My nakedness is strange to me already. [...] Did I really wear bathing suits, at the beach? I did, without thought, among men, without caring that my legs, my arms, my thighs and back were on display, could be seen. Shameful, immodest. I avoid looking down at my body, not so much because it's shameful or immodest but because I don't want to see it. I don't want to look at something that determines me so completely. (12.4)

Nude, the narrator tries to disassociate herself from her body and what it represents. She "do[es]n't want to look at something that determines [her] so completely." She is more than her body. The narrator passively, silently rejects the determination society has made about her based on her form and fertility.

Quote #4

I want Luke here so badly. I want to be held and told my name. I want to be valued, in ways that I am not; I want to be more than valuable. I repeat my former name, remind myself of what I once could do, how others saw me. (17.11)

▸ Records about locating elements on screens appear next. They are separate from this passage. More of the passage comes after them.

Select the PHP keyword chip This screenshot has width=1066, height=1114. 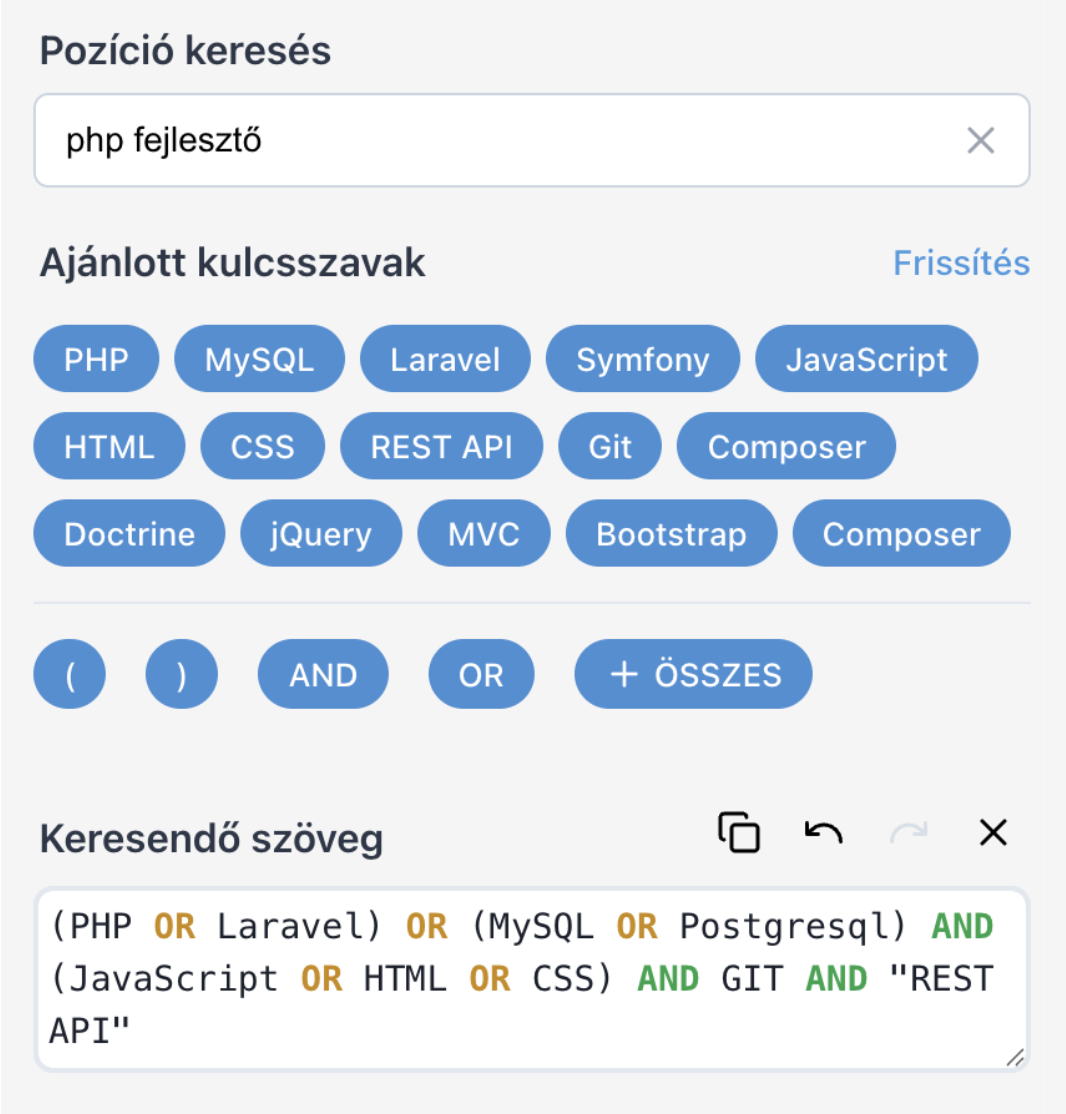(96, 358)
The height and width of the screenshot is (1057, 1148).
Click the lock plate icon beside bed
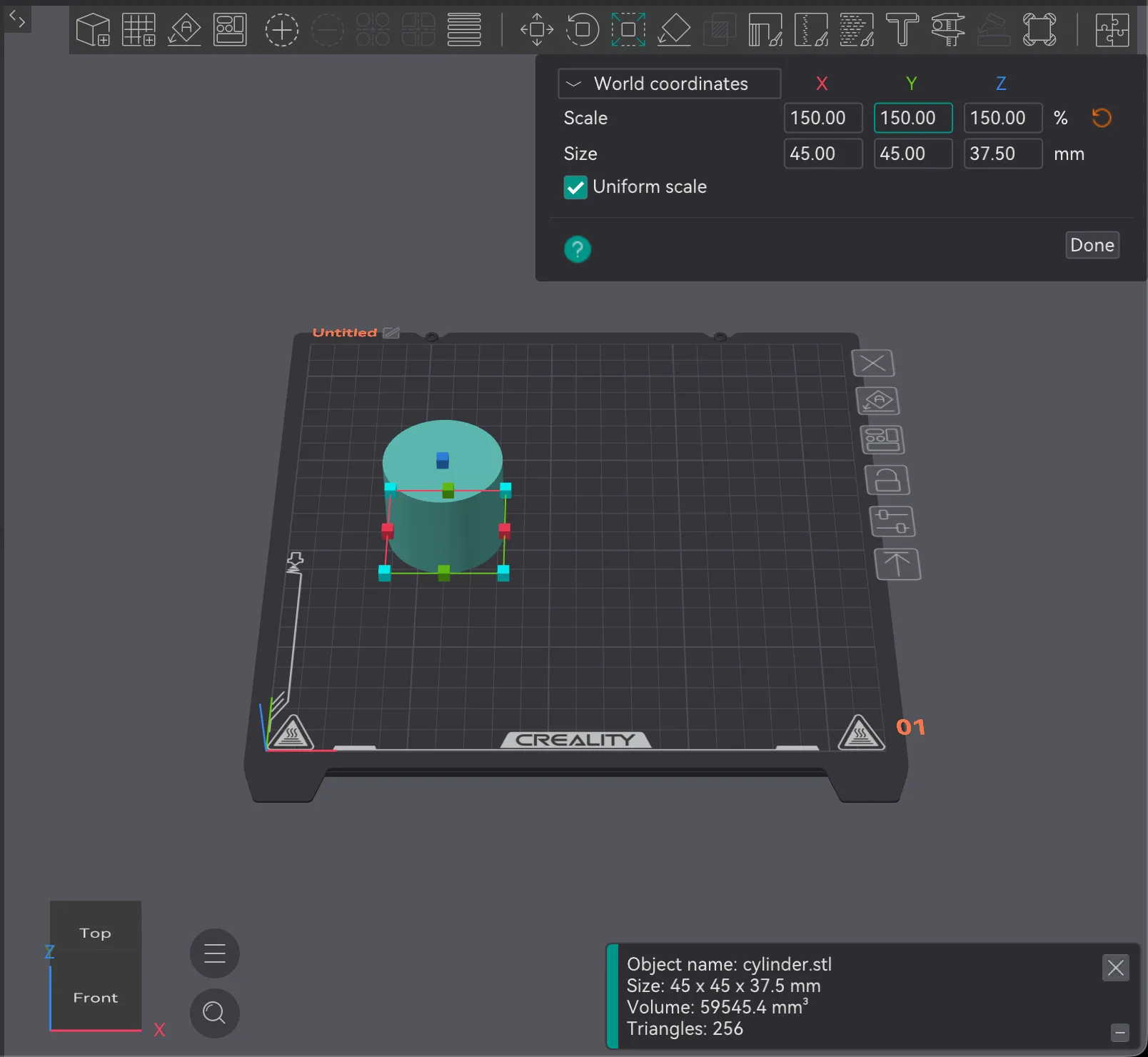[x=887, y=481]
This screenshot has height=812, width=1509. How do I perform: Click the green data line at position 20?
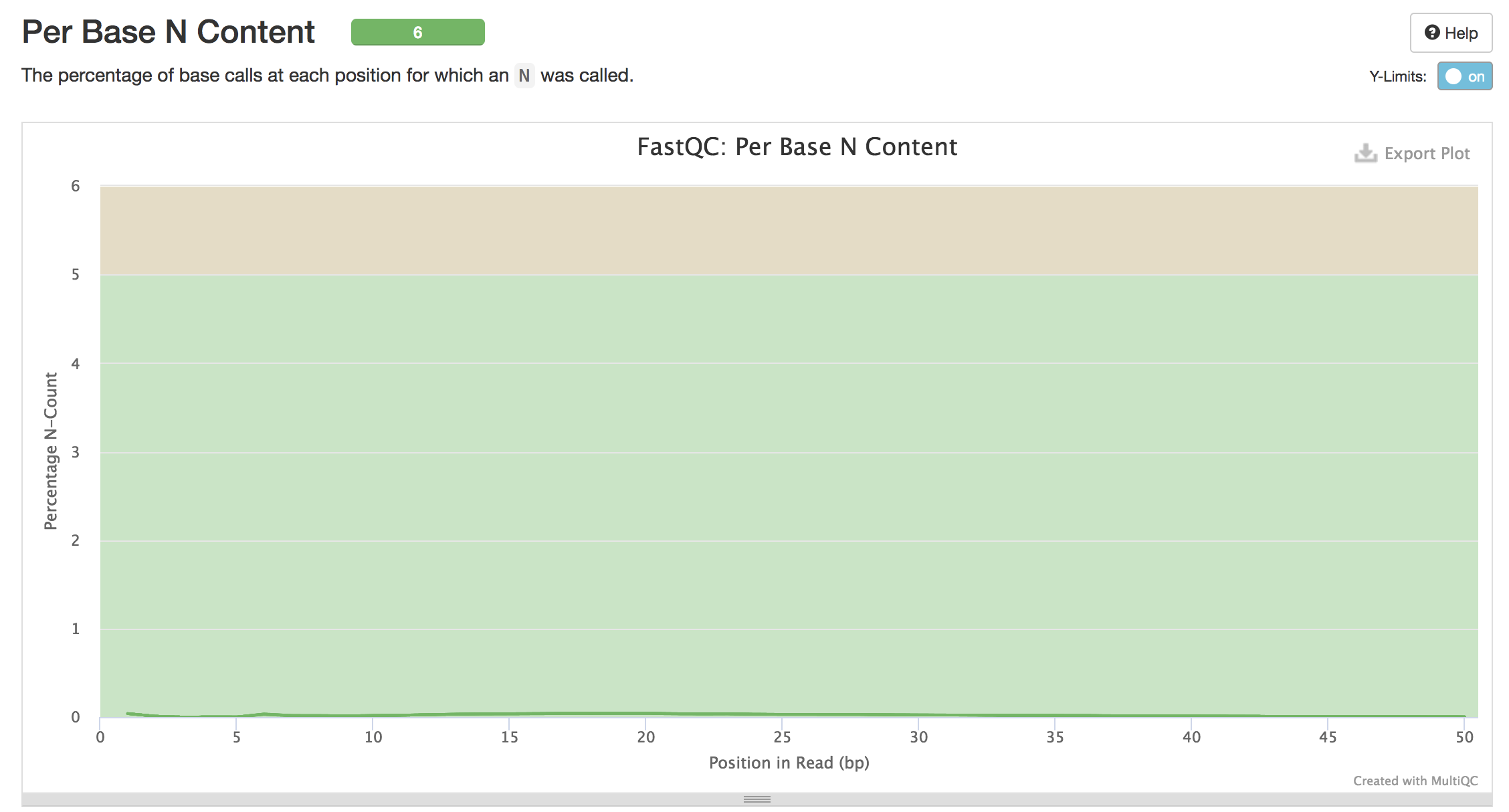point(645,714)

The narrator misses other elements of being a woman and a person. For her, being held, named, and valued in the ways she used to be—as a person, not a uterus—are part of being a woman.

Quote #5

Can I be blamed for wanting a real body, to put my arms around? Without it I too am disembodied. [...] I can stroke myself, under the dry white sheets, in the dark, but I too am dry and white, hard, granular; it's like running my hand over a plateful of dried rice; it's like snow. [...] I am like a room where things once happened and now nothing does, except the pollen of the weeds that grow up outside the window, blowing in as dust across the floor. (18.6)

Here the narrator feels dispassionate and alienated from her body. Even when she tries to touch herself, she doesn't feel anything; she just thinks of herself as an empty room.

Quote #6

Mother, I think. Wherever you may be. Can you hear me? You wanted a women's culture. Well, now there is one. It isn't what you meant, but it exists. Be thankful for small mercies. (21.34)

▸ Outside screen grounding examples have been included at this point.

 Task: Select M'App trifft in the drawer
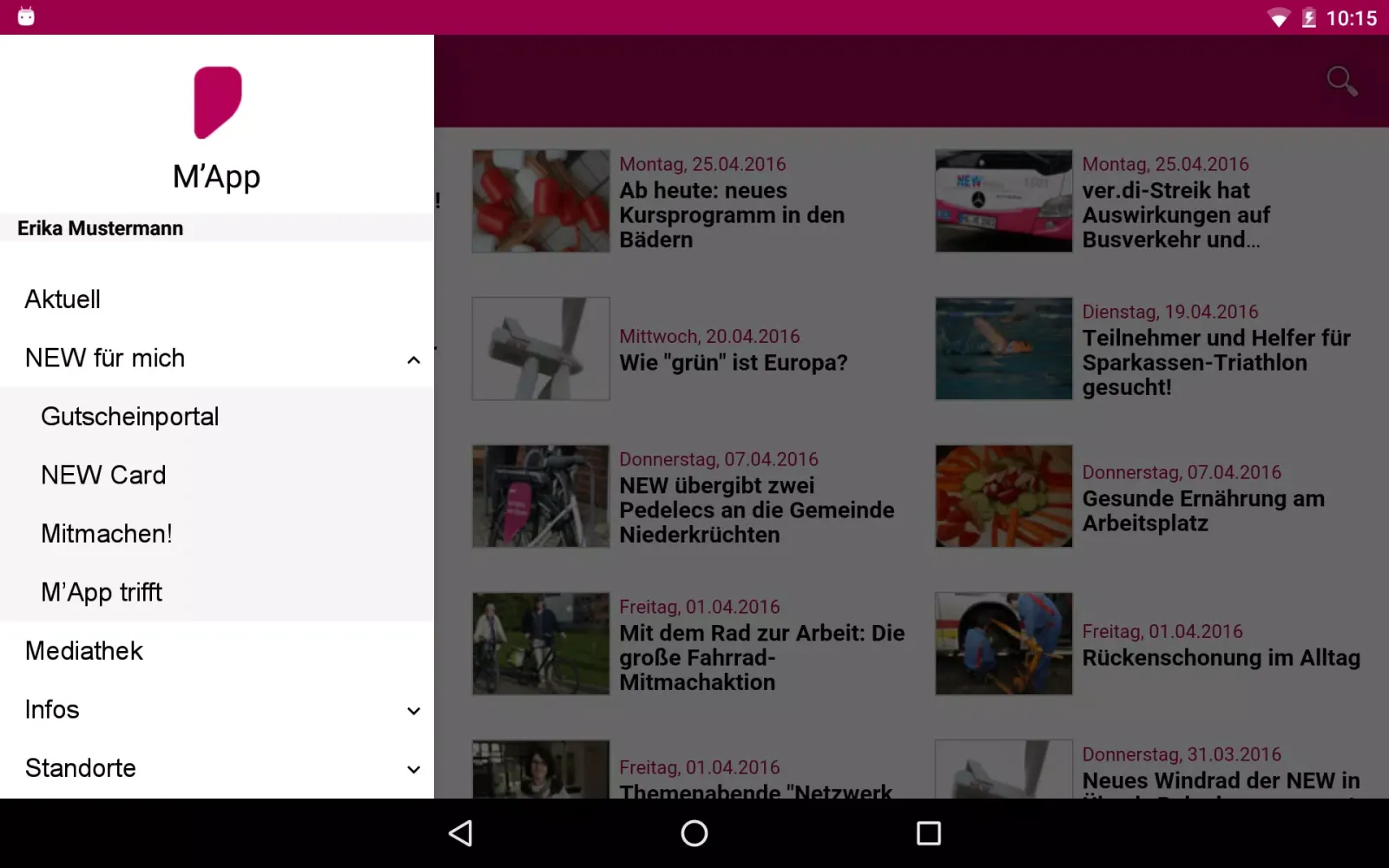pyautogui.click(x=101, y=592)
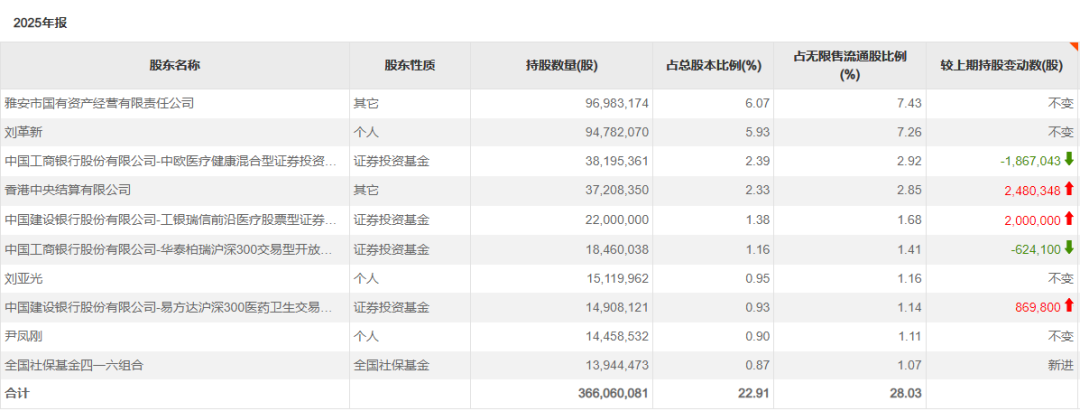Click the 股东性质 column header
The height and width of the screenshot is (411, 1080).
[x=410, y=66]
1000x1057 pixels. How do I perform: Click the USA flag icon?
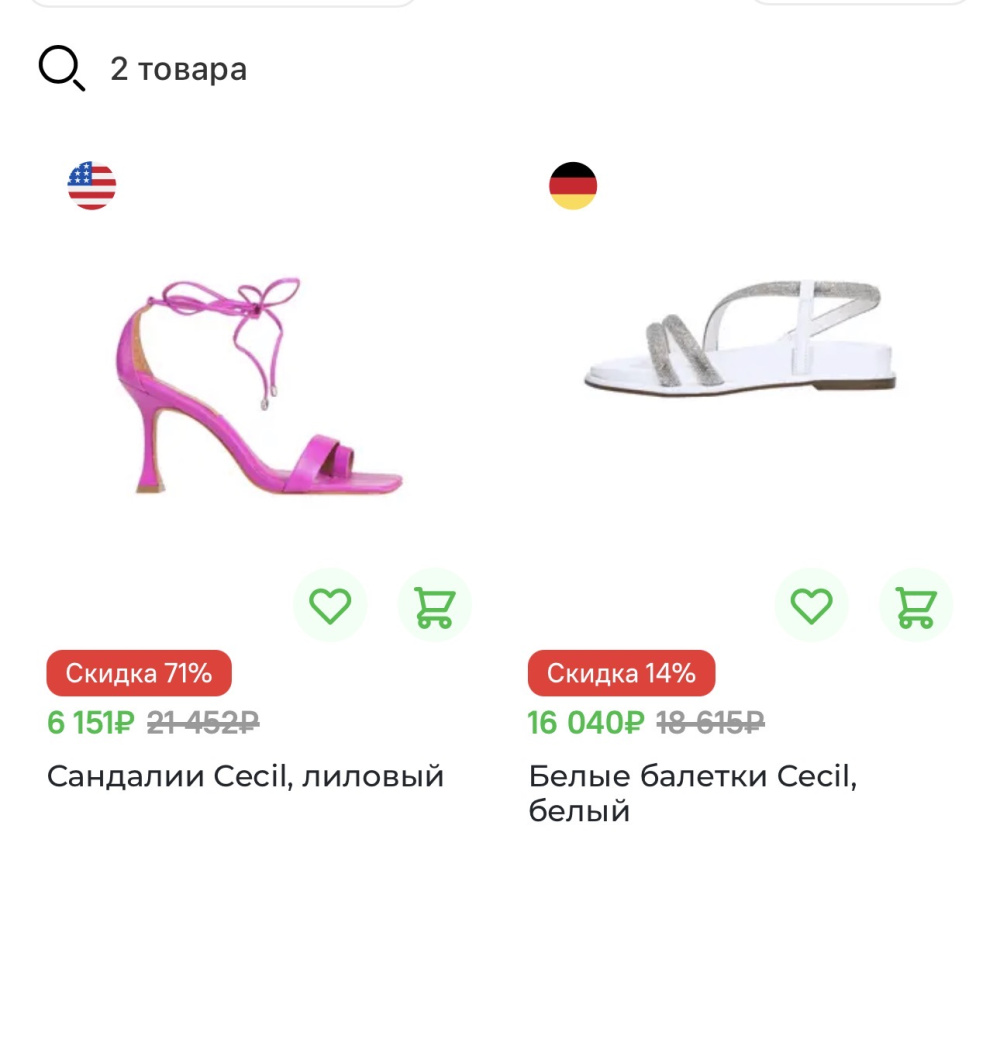click(92, 186)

In an ironic moment of anti-feminism, a "women's culture" does exist, but it isn't one any reasonable feminist (male or female) would have wanted. It's a terrible realization of a different kind of imagined equality.

Quote #7

I said there was more than one way of living with your head in the sand and that if Moira thought she could create Utopia by shutting herself up in a women-only enclave she was sadly mistaken. Men were not just going to go away, I said. You couldn't just ignore them. (28.7)

A "women-only enclave" is not "Utopia" and neither is Gilead. Although women have a different quality of life in Gilead that could be said to include occasional improvements, they are definitely not in Utopia.

Quote #8

"Yes," I say. What I feel is not one simple thing. Certainly I am not dismayed by these women, not shocked by them. I recognize them as truants. The official creed denies them, denies their very existence, yet here they are. That is at least something. (37.10)

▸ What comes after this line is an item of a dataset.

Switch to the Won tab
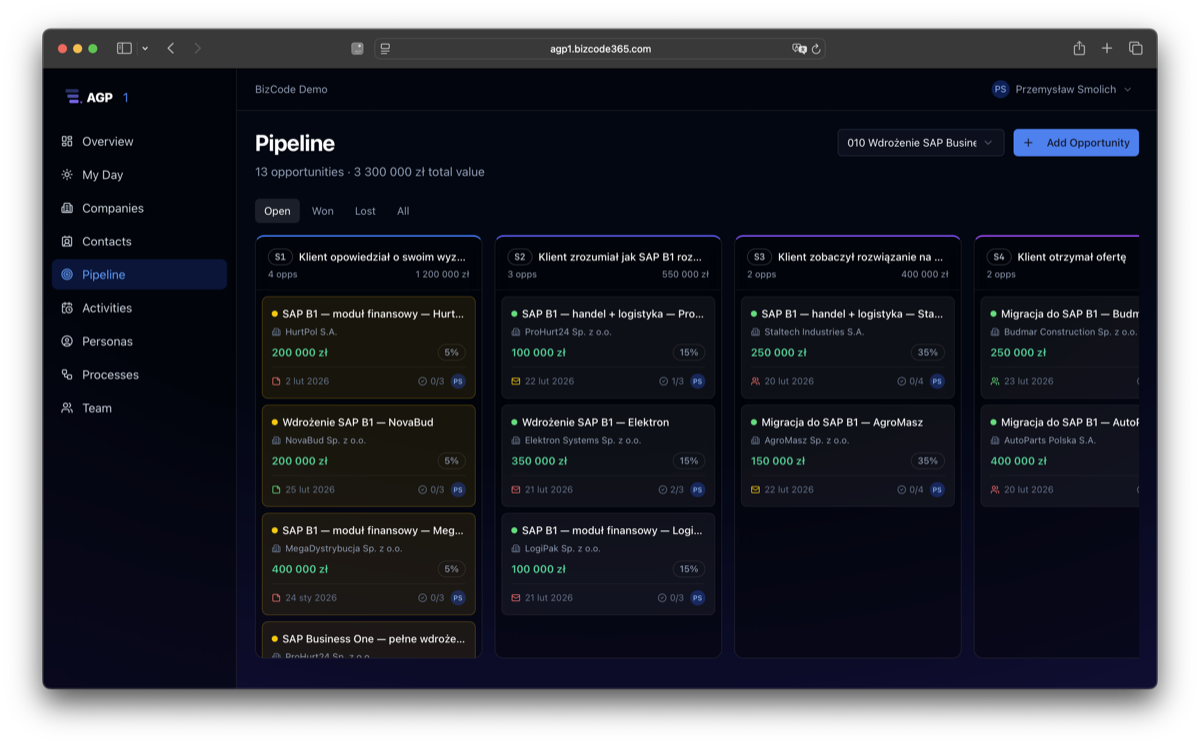Screen dimensions: 1200x745 (x=322, y=211)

Here are women doing something they should not—existing. Are they any more or less womanly or feminine than the Handmaids? It seems they're better off in some ways and worse off in others. They're reduced to their sexuality just as Handmaids are reduced to their fertility.

Quote #9

"So now that we don't have different clothes," I say, "you merely have different women." This is irony, but he doesn't acknowledge it. (37.26)

In brief, Gilead happened, at least indirectly, as a way of controlling women who had too many choices. Men took them all away, but then they got bored because the women didn't seem individually interesting any more. Now they treat women like they're interchangeable. In a weird way, this is representative of the narrator's observation about casual dating, when "men and women tried each other on, casually, like suits, rejecting whatever did not fit" (9.7-8).

Quote #10

Judd [...] was of the opinion from the outset that the best and most cost-effective way to control women for reproductive and other purposes was through women themselves. For this there were many historical precedents; in fact, no empire imposed by force or otherwise has ever been without this feature [...]." (Historical Notes.36)

This passage makes Gilead seem even slimier by revealing how some women colluded to make life worse for the rest, while explaining how this process has "historical precedents" and is an established way of controlling an unruly population.